▶ **What is expected**
Copy every line of the listing below without any changes.

(Item coordinate data)
※ ※ ※

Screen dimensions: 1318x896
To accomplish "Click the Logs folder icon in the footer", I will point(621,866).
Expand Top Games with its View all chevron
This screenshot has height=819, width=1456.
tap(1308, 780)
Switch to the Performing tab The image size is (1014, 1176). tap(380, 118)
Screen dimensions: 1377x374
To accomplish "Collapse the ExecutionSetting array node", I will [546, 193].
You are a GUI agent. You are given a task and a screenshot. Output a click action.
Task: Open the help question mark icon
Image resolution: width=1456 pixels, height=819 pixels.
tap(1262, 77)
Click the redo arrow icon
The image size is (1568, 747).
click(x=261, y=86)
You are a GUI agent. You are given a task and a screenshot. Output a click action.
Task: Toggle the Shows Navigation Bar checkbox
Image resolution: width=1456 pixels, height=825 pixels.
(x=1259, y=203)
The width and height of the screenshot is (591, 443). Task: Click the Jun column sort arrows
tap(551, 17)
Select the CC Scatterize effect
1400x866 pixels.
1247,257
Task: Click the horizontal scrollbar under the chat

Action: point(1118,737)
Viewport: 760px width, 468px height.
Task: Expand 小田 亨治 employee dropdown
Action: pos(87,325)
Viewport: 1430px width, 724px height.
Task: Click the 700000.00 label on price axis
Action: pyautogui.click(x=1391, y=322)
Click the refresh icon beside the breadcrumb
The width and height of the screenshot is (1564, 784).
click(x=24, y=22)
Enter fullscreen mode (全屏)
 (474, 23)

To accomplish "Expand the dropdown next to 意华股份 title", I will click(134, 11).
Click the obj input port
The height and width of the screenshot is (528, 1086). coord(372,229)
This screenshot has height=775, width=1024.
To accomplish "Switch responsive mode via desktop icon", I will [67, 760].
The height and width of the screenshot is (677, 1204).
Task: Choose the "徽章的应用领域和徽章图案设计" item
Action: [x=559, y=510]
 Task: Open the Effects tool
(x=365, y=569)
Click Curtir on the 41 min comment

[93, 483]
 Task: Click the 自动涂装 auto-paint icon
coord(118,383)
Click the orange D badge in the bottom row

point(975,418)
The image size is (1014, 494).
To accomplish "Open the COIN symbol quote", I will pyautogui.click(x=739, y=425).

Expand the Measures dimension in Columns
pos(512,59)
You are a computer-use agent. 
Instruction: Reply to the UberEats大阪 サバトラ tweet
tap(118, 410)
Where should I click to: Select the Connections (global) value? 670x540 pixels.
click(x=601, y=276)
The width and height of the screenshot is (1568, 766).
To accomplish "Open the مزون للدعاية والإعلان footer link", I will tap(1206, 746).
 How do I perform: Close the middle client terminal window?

※ ※ ※

▶ **Problem solution**
Screen dimensions: 1318x896
To accomplish "Click the Logs folder icon in the footer", I will point(621,866).
Expand Top Games with its View all chevron
This screenshot has height=819, width=1456.
tap(1308, 780)
Switch to the Performing tab The image size is (1014, 1176). tap(380, 118)
Screen dimensions: 1377x374
To accomplish "Collapse the ExecutionSetting array node", I will [546, 193].
You are a GUI agent. You are given a task and a screenshot. Output a click action.
Task: Open the help question mark icon
Image resolution: width=1456 pixels, height=819 pixels.
tap(1262, 77)
Click the redo arrow icon
The image size is (1568, 747).
click(x=261, y=86)
You are a GUI agent. You are given a task and a screenshot. Output a click action.
Task: Toggle the Shows Navigation Bar checkbox
Image resolution: width=1456 pixels, height=825 pixels.
(x=1259, y=203)
The width and height of the screenshot is (591, 443). Task: Click the Jun column sort arrows
tap(551, 17)
Select the CC Scatterize effect
1400x866 pixels.
1247,257
Task: Click the horizontal scrollbar under the chat

Action: point(1118,737)
Viewport: 760px width, 468px height.
Task: Expand 小田 亨治 employee dropdown
Action: pos(87,325)
Viewport: 1430px width, 724px height.
Task: Click the 700000.00 label on price axis
Action: pyautogui.click(x=1391, y=322)
Click the refresh icon beside the breadcrumb
The width and height of the screenshot is (1564, 784).
click(x=24, y=22)
Enter fullscreen mode (全屏)
 (474, 23)

To accomplish "Expand the dropdown next to 意华股份 title", I will click(134, 11).
Click the obj input port
The height and width of the screenshot is (528, 1086). coord(372,229)
This screenshot has height=775, width=1024.
To accomplish "Switch responsive mode via desktop icon", I will [67, 760].
The height and width of the screenshot is (677, 1204).
Task: Choose the "徽章的应用领域和徽章图案设计" item
Action: [x=559, y=510]
 Task: Open the Effects tool
(x=365, y=569)
Click Curtir on the 41 min comment

[93, 483]
 Task: Click the 自动涂装 auto-paint icon
coord(118,383)
Click the orange D badge in the bottom row

point(975,418)
The image size is (1014, 494).
To accomplish "Open the COIN symbol quote", I will pyautogui.click(x=739, y=425).

Expand the Measures dimension in Columns
pos(512,59)
You are a computer-use agent. 
Instruction: Reply to the UberEats大阪 サバトラ tweet
tap(118, 410)
Where should I click to: Select the Connections (global) value? 670x540 pixels.
click(x=601, y=276)
The width and height of the screenshot is (1568, 766).
To accomplish "Open the مزون للدعاية والإعلان footer link", I will tap(1206, 746).
 How do I perform: Close the middle client terminal window?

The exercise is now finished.